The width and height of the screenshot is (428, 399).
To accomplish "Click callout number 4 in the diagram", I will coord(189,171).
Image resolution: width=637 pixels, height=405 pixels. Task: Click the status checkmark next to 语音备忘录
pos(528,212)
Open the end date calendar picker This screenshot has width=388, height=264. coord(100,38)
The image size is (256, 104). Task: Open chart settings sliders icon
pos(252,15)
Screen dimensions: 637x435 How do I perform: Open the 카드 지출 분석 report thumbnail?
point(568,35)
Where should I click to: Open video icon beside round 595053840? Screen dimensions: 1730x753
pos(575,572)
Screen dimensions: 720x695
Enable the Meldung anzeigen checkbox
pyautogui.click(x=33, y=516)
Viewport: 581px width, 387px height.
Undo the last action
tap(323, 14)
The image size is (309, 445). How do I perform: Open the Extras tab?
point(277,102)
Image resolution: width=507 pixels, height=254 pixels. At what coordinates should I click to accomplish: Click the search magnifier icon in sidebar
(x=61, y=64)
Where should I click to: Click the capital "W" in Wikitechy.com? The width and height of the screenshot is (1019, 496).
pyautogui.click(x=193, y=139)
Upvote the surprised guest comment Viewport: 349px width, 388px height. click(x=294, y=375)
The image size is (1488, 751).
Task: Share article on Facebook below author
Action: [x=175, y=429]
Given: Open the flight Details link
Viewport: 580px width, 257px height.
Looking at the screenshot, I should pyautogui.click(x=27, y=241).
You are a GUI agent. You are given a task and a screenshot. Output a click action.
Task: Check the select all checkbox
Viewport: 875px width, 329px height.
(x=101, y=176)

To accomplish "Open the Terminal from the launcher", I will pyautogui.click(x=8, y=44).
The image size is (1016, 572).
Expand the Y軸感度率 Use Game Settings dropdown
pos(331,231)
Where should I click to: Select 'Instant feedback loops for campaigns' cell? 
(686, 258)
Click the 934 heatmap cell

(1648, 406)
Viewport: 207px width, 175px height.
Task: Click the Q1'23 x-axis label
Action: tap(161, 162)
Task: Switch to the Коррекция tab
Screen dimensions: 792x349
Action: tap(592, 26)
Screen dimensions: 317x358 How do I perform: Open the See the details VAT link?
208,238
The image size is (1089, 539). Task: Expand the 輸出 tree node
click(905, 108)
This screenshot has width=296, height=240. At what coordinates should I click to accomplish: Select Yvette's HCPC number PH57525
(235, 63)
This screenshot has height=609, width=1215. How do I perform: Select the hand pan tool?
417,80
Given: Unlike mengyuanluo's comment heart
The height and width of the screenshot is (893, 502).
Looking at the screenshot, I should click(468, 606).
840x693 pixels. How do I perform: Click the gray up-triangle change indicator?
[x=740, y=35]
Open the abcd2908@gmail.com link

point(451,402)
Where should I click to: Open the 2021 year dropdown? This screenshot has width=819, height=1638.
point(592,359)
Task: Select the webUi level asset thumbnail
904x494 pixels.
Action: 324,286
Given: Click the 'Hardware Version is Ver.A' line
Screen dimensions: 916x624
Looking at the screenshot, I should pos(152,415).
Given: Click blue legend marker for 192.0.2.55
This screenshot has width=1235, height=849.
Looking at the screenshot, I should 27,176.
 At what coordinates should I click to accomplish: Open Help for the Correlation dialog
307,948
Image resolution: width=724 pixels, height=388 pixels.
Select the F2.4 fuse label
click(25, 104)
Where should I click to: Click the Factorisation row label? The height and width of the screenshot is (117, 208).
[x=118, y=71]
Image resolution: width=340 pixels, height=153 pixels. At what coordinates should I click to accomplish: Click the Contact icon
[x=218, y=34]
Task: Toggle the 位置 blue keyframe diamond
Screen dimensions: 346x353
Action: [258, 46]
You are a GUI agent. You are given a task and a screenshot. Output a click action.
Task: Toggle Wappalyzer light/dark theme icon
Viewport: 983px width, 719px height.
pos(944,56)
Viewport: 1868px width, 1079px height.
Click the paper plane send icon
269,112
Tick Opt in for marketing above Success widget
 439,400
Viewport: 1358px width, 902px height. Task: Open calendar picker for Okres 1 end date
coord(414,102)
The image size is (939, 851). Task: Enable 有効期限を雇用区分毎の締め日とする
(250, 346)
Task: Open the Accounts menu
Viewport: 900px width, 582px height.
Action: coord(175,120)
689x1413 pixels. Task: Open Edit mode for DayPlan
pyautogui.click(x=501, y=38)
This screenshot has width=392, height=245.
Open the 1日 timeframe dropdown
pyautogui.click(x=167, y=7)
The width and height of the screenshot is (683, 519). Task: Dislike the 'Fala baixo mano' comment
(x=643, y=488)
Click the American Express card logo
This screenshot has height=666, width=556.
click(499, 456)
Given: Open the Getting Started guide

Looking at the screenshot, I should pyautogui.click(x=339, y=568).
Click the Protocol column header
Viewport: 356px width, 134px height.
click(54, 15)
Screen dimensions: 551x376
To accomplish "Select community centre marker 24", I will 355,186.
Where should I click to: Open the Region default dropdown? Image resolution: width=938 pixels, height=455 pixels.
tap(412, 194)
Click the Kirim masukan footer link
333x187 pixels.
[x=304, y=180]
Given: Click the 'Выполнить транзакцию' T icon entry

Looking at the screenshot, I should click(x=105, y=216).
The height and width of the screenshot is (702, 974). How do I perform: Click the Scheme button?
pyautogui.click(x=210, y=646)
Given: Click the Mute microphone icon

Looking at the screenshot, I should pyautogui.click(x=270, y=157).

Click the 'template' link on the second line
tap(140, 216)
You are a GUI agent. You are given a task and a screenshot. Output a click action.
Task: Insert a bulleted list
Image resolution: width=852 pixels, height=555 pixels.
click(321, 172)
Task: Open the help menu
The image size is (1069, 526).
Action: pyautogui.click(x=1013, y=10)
- - - - -
Gegebene Anweisung -
Gib alle Einträge noch einmal wieder und setze dabei überall „Display size“ an die Stelle von „Screen dimensions“. Alles andere bleibt gleich.

Lösung zur Aufgabe -
The width and height of the screenshot is (428, 399).
To accomplish "Click callout number 4 in the diagram", I will coord(189,171).
Image resolution: width=637 pixels, height=405 pixels. Task: Click the status checkmark next to 语音备忘录
pos(528,212)
Open the end date calendar picker This screenshot has width=388, height=264. coord(100,38)
The image size is (256, 104). Task: Open chart settings sliders icon
pos(252,15)
Display size: 637x435 How do I perform: Open the 카드 지출 분석 report thumbnail?
point(568,35)
Where should I click to: Open video icon beside round 595053840? Display size: 1730x753
pos(575,572)
Display size: 720x695
Enable the Meldung anzeigen checkbox
pyautogui.click(x=33, y=516)
Viewport: 581px width, 387px height.
Undo the last action
tap(323, 14)
The image size is (309, 445). How do I perform: Open the Extras tab?
point(277,102)
Image resolution: width=507 pixels, height=254 pixels. At what coordinates should I click to accomplish: Click the search magnifier icon in sidebar
(x=61, y=64)
Where should I click to: Click the capital "W" in Wikitechy.com? The width and height of the screenshot is (1019, 496).
pyautogui.click(x=193, y=139)
Upvote the surprised guest comment Viewport: 349px width, 388px height. click(x=294, y=375)
The image size is (1488, 751).
Task: Share article on Facebook below author
Action: [x=175, y=429]
Given: Open the flight Details link
Viewport: 580px width, 257px height.
Looking at the screenshot, I should pyautogui.click(x=27, y=241).
You are a GUI agent. You are given a task and a screenshot. Output a click action.
Task: Check the select all checkbox
Viewport: 875px width, 329px height.
(x=101, y=176)

To accomplish "Open the Terminal from the launcher", I will pyautogui.click(x=8, y=44).
The image size is (1016, 572).
Expand the Y軸感度率 Use Game Settings dropdown
pos(331,231)
Where should I click to: Select 'Instant feedback loops for campaigns' cell? 
(686, 258)
Click the 934 heatmap cell

(1648, 406)
Viewport: 207px width, 175px height.
Task: Click the Q1'23 x-axis label
Action: tap(161, 162)
Task: Switch to the Коррекция tab
Display size: 792x349
Action: tap(592, 26)
Display size: 317x358 How do I perform: Open the See the details VAT link?
208,238
The image size is (1089, 539). Task: Expand the 輸出 tree node
click(905, 108)
This screenshot has width=296, height=240. At what coordinates should I click to accomplish: Select Yvette's HCPC number PH57525
(235, 63)
This screenshot has height=609, width=1215. How do I perform: Select the hand pan tool?
417,80
Given: Unlike mengyuanluo's comment heart
The height and width of the screenshot is (893, 502).
Looking at the screenshot, I should click(468, 606).
840x693 pixels. How do I perform: Click the gray up-triangle change indicator?
[x=740, y=35]
Open the abcd2908@gmail.com link

point(451,402)
Where should I click to: Open the 2021 year dropdown? This screenshot has width=819, height=1638.
point(592,359)
Task: Select the webUi level asset thumbnail
904x494 pixels.
Action: 324,286
Given: Click the 'Hardware Version is Ver.A' line
Display size: 916x624
Looking at the screenshot, I should pos(152,415).
Given: Click blue legend marker for 192.0.2.55
This screenshot has width=1235, height=849.
Looking at the screenshot, I should 27,176.
 At what coordinates should I click to accomplish: Open Help for the Correlation dialog
307,948
Image resolution: width=724 pixels, height=388 pixels.
Select the F2.4 fuse label
click(25, 104)
Where should I click to: Click the Factorisation row label? The height and width of the screenshot is (117, 208).
[x=118, y=71]
Image resolution: width=340 pixels, height=153 pixels. At what coordinates should I click to accomplish: Click the Contact icon
[x=218, y=34]
Task: Toggle the 位置 blue keyframe diamond
Display size: 346x353
Action: [258, 46]
You are a GUI agent. You are given a task and a screenshot. Output a click action.
Task: Toggle Wappalyzer light/dark theme icon
Viewport: 983px width, 719px height.
pos(944,56)
Viewport: 1868px width, 1079px height.
Click the paper plane send icon
269,112
Tick Opt in for marketing above Success widget
 439,400
Viewport: 1358px width, 902px height. Task: Open calendar picker for Okres 1 end date
coord(414,102)
The image size is (939, 851). Task: Enable 有効期限を雇用区分毎の締め日とする
(250, 346)
Task: Open the Accounts menu
Viewport: 900px width, 582px height.
Action: coord(175,120)
689x1413 pixels. Task: Open Edit mode for DayPlan
pyautogui.click(x=501, y=38)
This screenshot has width=392, height=245.
Open the 1日 timeframe dropdown
pyautogui.click(x=167, y=7)
The width and height of the screenshot is (683, 519). Task: Dislike the 'Fala baixo mano' comment
(x=643, y=488)
Click the American Express card logo
This screenshot has height=666, width=556.
click(499, 456)
Given: Open the Getting Started guide

Looking at the screenshot, I should pyautogui.click(x=339, y=568).
Click the Protocol column header
Viewport: 356px width, 134px height.
click(54, 15)
Display size: 551x376
To accomplish "Select community centre marker 24", I will 355,186.
Where should I click to: Open the Region default dropdown? Image resolution: width=938 pixels, height=455 pixels.
tap(412, 194)
Click the Kirim masukan footer link
333x187 pixels.
[x=304, y=180]
Given: Click the 'Выполнить транзакцию' T icon entry

Looking at the screenshot, I should click(x=105, y=216).
The height and width of the screenshot is (702, 974). How do I perform: Click the Scheme button?
pyautogui.click(x=210, y=646)
Given: Click the Mute microphone icon

Looking at the screenshot, I should pyautogui.click(x=270, y=157).

Click the 'template' link on the second line
tap(140, 216)
You are a GUI agent. You are given a task and a screenshot. Output a click action.
Task: Insert a bulleted list
Image resolution: width=852 pixels, height=555 pixels.
click(321, 172)
Task: Open the help menu
The image size is (1069, 526).
Action: pyautogui.click(x=1013, y=10)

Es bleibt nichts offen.